Intensivstation und Dialyse: Studenten kämpfen nach Studie um ihr Leben

Alex Rossetto und Luke Parkin, zwei Studenten der Northumbria Universität im englischen Newcastle upon Tyne, boten sich für einen Koffein-Test an ihrer Fakultät an. Jedoch verabreichte man ihnen fälschlicherweise das Hundertfache der zulässigen Dosis.

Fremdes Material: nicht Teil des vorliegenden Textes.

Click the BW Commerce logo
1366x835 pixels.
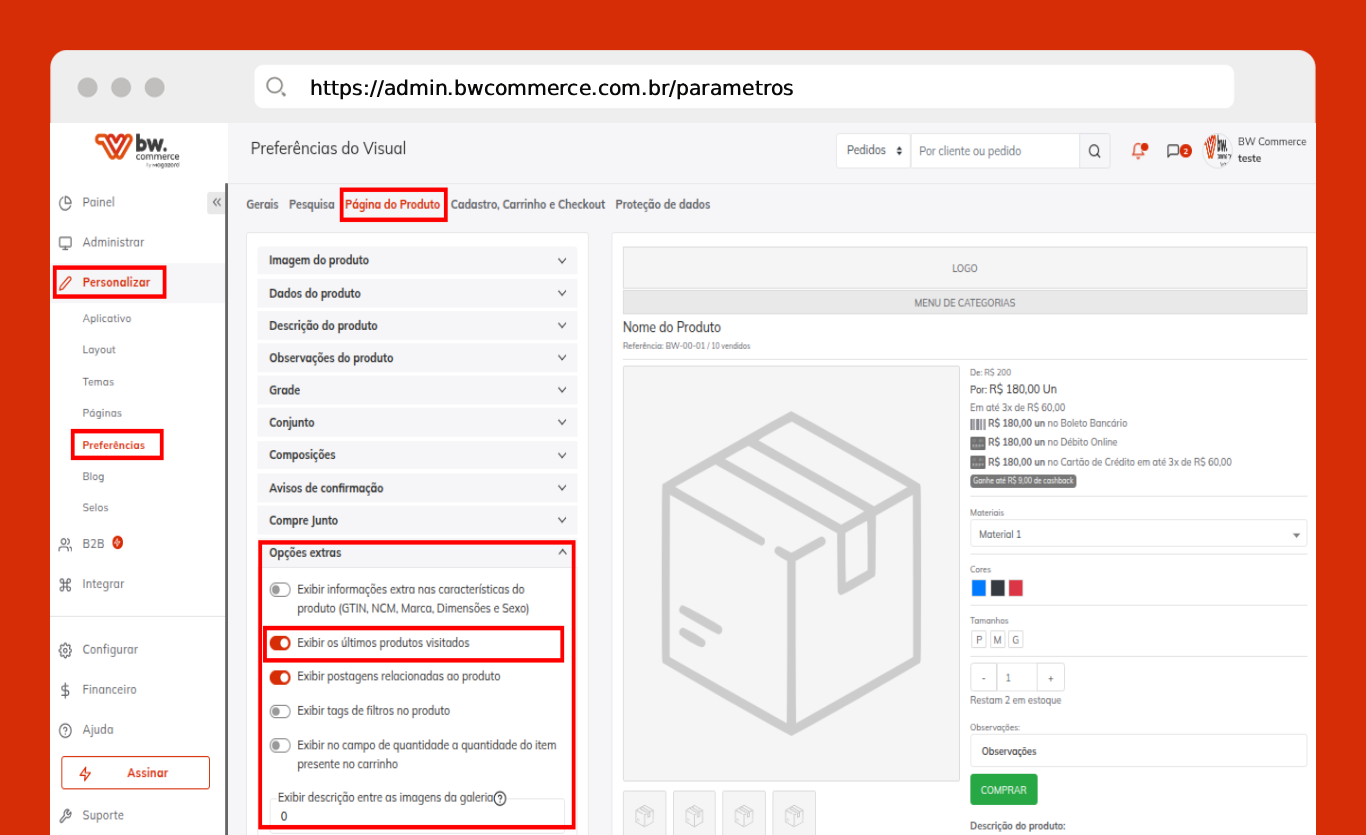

Koffein-Studie läuft schief

Die Northumbria Universität macht derzeit mit einer missglückten Studie, die zwei Studenten fast das Leben kostete, Negativ-Schlagzeilen. Den Kommilitonen Alex Rossetto und Luke Parkin, die sich für die Koffein-Studie zur Verfügung stellten, wurden fälschlicherweise 30 Gramm, anstatt der zulässigen 0,3 Gramm des pulverisierten Koffeins, zugeführt. Um die Auswirkungen von Koffein-Konsum und der bei Studenten besonders zur Klausuren-Phase beliebten Koffeintabletten, auf das Lernverhalten untersuchen zu können, suchte die Northumbria im März 2015 zwei Probanden, die bereit waren, an den Untersuchungen teilzunehmen. Dass Alex und Luke dies beinahe mit dem Leben bezahlen würden, ahnte zu diesem Zeitpunkt niemand.
 

Überdosis

Kaffee sorgt in Maßen aufputschend und wachrüttelnd. Der Test sollte zeigen, wie sich das Lernverhalten der Studenten, die etwa drei Tassen Kaffee, also 0.3 Milligramm des Koffeinpulvers, täglich trinken, gegenüber dem von Koffeinlosen Studenten auswirkt. Aufgrund der Hundertfachen Menge, die Rossetto und Parkin fatalerweise eingeflößt bekamen, nahmen sie so binnen kürzester Zeit etwa 300 Tassen Kaffee zu sich - eigentlich eine tödliche Überdosis. Die beiden Sportstudenten sollen bereits nach wenigen Schlucken des Orangensafts, der mit dem Koffeinpulver befüllt war, zusammengebrochen sein. Die Folge: Beide Studenten wurden mit dem Rettungswagen in die Klinik eingeliefert und kämpften um ihr Leben. Wie die BBC berichtet, litten sowohl Alex Rossetto als auch Luke Parkin an kurzzeitigem Gedächtnisverlust, Nierenversagen, Übelkeit, Krämpfen, Seh- und Hörstörungen, häufigem Harndrang und Herzrhythmusstörungen. 
 

Zwölf Kilo in sechs Tagen

Aufgrund der Nebenwirkungen des missglückten Koffein-Experiments verlor Rossetto binnen sechs Tage zwölf Kilo. Sein Kommilitone Parkin durfte das Krankenhaus nach zwei Tagen mit sage und schreibe zehn Kilogramm weniger verlassen. Die Sportstudenten, die Fitness lieben und leben besuchen zudem derzeit weiterhin eine ambulante Station, um an langwierigen Dialyse-Sitzungen teilzunehmen. Ob sich ihre Nieren jemals von dem Unfall erholen werden oder ob beide gar irgendwann auf Spender angewiesen sein werden, ist bis zum jetzigen Zeitpunkt unklar. 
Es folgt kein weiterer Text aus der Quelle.